[Opening The data section]

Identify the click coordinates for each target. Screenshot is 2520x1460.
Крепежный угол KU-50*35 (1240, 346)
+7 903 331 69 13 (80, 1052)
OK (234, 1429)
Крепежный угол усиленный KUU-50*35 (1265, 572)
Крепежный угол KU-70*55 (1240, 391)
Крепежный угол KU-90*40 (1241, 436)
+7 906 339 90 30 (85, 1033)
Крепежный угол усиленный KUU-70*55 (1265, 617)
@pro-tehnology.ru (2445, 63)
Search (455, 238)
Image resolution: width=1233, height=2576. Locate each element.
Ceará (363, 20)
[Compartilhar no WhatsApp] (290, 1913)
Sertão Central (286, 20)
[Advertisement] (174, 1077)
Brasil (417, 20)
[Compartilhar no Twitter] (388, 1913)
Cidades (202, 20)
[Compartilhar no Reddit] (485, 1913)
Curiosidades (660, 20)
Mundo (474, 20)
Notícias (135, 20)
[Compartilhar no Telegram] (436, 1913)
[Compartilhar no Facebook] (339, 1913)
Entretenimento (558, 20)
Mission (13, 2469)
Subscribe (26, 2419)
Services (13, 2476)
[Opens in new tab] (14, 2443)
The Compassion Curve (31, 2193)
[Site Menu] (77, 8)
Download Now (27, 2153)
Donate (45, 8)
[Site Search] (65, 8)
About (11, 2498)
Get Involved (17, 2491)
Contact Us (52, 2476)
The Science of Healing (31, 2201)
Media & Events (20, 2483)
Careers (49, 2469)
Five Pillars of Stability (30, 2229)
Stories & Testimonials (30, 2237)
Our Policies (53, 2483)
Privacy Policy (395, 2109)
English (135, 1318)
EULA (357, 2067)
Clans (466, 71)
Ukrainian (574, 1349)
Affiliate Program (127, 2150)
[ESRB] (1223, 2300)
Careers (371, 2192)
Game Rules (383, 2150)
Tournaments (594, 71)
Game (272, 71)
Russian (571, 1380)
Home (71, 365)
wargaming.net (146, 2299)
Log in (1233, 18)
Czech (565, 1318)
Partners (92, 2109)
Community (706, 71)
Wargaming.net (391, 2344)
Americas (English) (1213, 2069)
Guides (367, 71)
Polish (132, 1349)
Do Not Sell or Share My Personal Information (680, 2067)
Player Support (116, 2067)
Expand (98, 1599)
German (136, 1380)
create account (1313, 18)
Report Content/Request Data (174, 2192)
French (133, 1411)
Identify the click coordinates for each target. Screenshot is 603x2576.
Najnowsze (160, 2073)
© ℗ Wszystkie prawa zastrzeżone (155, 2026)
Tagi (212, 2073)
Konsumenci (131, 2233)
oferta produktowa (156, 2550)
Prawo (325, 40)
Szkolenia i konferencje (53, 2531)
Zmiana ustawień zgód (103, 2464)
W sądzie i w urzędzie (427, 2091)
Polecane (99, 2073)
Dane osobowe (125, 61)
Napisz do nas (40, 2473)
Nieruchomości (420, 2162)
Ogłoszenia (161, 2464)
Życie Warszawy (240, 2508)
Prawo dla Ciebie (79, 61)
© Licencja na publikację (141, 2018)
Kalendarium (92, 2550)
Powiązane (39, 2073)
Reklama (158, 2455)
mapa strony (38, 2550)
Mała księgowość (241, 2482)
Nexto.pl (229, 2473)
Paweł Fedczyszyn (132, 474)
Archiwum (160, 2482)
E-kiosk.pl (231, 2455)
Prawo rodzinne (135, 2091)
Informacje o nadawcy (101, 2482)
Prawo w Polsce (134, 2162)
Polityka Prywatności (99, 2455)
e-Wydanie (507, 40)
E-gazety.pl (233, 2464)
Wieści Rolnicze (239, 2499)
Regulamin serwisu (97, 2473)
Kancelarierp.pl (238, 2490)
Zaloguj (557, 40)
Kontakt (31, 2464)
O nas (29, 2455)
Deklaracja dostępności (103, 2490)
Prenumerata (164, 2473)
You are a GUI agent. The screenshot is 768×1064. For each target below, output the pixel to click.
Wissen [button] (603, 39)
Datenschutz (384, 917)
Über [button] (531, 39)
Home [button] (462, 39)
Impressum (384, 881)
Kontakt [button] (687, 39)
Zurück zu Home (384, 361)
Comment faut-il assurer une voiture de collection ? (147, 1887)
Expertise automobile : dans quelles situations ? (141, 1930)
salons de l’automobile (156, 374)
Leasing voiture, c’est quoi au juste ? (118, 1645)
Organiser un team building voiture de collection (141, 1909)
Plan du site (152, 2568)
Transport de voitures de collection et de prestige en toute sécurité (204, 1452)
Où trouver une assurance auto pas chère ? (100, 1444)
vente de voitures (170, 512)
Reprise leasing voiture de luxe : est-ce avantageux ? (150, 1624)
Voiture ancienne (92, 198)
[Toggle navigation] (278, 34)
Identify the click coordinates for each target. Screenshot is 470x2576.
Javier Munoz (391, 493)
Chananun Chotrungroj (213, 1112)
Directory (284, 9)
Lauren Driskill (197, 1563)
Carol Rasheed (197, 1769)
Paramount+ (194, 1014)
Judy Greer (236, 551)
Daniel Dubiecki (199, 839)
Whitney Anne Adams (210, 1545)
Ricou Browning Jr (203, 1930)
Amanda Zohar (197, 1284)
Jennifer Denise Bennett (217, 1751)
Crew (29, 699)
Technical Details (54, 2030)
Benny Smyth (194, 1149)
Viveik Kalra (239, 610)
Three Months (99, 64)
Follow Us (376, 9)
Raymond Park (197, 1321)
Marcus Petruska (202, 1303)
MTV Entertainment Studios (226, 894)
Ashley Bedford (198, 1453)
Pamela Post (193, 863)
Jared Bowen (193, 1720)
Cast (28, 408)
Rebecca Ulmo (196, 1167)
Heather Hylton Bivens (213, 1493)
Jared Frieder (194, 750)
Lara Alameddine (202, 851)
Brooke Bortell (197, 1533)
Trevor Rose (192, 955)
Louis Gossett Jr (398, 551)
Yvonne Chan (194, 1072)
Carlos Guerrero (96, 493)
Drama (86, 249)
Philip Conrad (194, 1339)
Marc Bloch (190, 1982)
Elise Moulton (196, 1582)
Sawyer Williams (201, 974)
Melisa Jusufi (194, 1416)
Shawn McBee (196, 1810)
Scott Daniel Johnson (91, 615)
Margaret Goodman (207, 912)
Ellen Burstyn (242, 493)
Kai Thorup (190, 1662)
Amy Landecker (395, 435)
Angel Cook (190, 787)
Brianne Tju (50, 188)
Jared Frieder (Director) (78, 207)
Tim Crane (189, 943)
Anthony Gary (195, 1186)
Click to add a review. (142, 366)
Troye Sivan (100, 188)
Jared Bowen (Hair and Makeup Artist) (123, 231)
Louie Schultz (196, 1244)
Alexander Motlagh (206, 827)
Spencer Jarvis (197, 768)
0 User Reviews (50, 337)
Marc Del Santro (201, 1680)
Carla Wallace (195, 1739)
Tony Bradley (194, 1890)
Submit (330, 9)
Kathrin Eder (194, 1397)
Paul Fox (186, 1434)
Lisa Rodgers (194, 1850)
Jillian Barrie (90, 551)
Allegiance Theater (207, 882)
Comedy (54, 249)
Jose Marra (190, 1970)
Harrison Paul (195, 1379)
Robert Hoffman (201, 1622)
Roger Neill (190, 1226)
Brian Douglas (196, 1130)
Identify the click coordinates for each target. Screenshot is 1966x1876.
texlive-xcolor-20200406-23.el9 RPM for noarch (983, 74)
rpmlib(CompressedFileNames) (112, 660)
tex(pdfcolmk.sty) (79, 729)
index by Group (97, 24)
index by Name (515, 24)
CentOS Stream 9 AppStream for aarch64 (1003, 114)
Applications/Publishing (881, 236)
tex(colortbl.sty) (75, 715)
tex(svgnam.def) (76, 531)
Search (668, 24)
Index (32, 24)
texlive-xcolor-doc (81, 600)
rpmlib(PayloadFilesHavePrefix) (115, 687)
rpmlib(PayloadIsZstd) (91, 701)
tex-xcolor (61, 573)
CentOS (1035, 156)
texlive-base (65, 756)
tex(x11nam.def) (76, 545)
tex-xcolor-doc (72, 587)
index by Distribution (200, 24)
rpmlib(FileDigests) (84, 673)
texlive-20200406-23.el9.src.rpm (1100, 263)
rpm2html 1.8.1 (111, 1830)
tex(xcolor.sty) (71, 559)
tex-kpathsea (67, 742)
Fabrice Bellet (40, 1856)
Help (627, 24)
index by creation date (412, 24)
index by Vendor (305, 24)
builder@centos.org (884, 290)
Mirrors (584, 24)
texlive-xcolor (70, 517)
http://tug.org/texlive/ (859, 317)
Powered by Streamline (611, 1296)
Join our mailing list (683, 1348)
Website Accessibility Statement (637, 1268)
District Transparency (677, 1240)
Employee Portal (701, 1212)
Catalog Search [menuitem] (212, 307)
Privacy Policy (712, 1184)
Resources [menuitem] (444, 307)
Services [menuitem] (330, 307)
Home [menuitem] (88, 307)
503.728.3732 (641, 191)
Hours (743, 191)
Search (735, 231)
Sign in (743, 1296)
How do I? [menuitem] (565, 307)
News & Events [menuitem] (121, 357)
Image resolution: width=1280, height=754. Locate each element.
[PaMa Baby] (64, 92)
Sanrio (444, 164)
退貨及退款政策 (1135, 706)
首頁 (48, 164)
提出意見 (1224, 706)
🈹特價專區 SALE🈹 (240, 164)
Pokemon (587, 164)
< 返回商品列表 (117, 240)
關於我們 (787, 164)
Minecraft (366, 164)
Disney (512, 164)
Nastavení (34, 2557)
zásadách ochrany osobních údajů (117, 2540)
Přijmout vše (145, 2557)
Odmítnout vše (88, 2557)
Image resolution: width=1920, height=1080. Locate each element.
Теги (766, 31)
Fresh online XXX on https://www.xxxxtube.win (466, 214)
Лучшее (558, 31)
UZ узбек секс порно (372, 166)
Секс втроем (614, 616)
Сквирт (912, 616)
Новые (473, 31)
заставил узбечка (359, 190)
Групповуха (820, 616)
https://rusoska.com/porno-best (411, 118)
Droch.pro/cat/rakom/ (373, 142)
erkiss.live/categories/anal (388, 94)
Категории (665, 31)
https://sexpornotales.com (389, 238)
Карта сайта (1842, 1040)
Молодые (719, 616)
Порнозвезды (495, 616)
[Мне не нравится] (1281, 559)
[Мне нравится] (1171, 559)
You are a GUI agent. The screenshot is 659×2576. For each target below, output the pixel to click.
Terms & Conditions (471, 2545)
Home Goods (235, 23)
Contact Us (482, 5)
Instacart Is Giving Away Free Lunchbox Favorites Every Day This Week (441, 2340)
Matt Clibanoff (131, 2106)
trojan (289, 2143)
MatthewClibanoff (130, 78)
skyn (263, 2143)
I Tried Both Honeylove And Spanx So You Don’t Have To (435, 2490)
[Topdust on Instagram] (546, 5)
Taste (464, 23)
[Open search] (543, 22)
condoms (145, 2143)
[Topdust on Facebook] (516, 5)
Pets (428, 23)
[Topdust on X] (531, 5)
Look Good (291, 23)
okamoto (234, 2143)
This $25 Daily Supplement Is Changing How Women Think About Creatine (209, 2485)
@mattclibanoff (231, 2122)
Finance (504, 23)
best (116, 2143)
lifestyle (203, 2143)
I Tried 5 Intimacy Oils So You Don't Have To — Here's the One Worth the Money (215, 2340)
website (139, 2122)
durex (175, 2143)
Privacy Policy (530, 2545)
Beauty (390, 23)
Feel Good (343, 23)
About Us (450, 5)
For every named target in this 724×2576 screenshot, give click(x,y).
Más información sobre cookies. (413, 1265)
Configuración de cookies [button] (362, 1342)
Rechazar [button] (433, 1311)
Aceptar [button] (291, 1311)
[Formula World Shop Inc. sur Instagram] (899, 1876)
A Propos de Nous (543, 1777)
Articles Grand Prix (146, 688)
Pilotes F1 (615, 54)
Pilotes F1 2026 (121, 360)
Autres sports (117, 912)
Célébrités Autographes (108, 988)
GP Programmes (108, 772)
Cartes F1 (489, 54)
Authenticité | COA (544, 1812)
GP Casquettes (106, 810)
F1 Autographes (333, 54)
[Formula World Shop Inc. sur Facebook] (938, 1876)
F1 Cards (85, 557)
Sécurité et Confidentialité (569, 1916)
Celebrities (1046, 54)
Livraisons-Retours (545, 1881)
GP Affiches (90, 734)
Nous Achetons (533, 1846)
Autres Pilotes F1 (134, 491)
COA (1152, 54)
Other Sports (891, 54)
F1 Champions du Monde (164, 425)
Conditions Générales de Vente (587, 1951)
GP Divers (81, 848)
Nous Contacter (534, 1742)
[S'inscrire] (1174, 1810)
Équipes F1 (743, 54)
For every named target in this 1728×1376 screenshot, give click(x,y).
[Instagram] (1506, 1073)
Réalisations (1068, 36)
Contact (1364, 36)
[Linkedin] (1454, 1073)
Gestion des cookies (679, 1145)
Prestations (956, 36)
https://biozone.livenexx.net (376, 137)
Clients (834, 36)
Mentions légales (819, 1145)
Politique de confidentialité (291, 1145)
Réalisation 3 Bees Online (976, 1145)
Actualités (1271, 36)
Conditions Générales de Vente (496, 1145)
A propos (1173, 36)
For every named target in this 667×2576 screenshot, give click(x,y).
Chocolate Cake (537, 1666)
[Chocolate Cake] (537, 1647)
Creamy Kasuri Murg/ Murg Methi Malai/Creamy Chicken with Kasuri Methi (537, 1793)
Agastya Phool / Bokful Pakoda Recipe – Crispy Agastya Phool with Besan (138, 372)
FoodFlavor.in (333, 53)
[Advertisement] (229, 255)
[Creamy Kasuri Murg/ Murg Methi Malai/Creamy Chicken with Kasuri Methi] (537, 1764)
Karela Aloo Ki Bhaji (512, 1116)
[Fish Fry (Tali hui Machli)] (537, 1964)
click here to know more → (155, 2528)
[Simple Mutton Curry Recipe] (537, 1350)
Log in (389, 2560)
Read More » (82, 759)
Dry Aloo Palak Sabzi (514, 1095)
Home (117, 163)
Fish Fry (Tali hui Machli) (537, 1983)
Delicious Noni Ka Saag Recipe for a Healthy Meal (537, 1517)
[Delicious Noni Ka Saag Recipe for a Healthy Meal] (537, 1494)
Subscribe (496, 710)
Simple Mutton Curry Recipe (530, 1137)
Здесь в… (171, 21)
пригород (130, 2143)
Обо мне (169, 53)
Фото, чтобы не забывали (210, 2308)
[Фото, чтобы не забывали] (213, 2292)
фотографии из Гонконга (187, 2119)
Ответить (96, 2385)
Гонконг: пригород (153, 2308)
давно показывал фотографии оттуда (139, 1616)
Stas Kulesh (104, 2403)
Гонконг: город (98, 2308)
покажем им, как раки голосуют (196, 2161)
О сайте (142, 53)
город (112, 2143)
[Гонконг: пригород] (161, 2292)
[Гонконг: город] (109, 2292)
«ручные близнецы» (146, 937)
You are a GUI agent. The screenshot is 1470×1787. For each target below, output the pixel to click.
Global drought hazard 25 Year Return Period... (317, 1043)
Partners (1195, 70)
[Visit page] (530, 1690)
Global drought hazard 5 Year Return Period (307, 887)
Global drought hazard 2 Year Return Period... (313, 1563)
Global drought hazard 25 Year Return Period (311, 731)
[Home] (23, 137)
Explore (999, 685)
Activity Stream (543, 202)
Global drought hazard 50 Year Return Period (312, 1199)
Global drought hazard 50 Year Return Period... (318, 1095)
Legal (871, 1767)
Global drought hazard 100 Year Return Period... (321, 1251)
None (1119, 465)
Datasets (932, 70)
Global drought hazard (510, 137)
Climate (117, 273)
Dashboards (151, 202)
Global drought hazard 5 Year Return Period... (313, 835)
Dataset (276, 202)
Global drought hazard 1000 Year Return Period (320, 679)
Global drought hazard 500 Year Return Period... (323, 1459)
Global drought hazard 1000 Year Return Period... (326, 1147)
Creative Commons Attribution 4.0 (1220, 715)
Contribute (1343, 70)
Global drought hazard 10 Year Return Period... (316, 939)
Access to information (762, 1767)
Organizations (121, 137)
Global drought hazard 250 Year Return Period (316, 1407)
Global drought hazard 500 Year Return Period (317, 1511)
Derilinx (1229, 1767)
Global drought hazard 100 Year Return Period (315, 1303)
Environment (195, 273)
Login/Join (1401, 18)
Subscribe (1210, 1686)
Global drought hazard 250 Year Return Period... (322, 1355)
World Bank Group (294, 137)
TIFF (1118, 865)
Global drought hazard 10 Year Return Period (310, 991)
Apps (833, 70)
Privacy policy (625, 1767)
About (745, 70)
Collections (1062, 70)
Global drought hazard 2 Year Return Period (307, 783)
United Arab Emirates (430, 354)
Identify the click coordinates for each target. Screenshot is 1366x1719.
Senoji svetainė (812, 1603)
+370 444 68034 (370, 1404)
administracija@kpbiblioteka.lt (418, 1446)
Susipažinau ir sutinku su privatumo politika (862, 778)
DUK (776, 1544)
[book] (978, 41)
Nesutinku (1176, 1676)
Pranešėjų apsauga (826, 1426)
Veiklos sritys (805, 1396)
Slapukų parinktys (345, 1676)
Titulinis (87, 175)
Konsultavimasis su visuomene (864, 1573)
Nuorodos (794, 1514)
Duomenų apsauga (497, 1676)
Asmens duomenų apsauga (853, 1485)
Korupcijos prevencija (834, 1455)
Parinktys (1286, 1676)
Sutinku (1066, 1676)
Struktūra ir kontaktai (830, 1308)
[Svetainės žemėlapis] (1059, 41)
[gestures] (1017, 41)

[Closing The data section]

Set every line down again exactly. Begin with the first line of the entries and finish with the line containing "Careers (49, 2469)".

Identify the click coordinates for each target. Screenshot is 2520x1460.
Крепежный угол KU-50*35 (1240, 346)
+7 903 331 69 13 (80, 1052)
OK (234, 1429)
Крепежный угол усиленный KUU-50*35 (1265, 572)
Крепежный угол KU-70*55 (1240, 391)
Крепежный угол KU-90*40 (1241, 436)
+7 906 339 90 30 (85, 1033)
Крепежный угол усиленный KUU-70*55 (1265, 617)
@pro-tehnology.ru (2445, 63)
Search (455, 238)
Image resolution: width=1233, height=2576. Locate each element.
Ceará (363, 20)
[Compartilhar no WhatsApp] (290, 1913)
Sertão Central (286, 20)
[Advertisement] (174, 1077)
Brasil (417, 20)
[Compartilhar no Twitter] (388, 1913)
Cidades (202, 20)
[Compartilhar no Reddit] (485, 1913)
Curiosidades (660, 20)
Mundo (474, 20)
Notícias (135, 20)
[Compartilhar no Telegram] (436, 1913)
[Compartilhar no Facebook] (339, 1913)
Entretenimento (558, 20)
Mission (13, 2469)
Subscribe (26, 2419)
Services (13, 2476)
[Opens in new tab] (14, 2443)
The Compassion Curve (31, 2193)
[Site Menu] (77, 8)
Download Now (27, 2153)
Donate (45, 8)
[Site Search] (65, 8)
About (11, 2498)
Get Involved (17, 2491)
Contact Us (52, 2476)
The Science of Healing (31, 2201)
Media & Events (20, 2483)
Careers (49, 2469)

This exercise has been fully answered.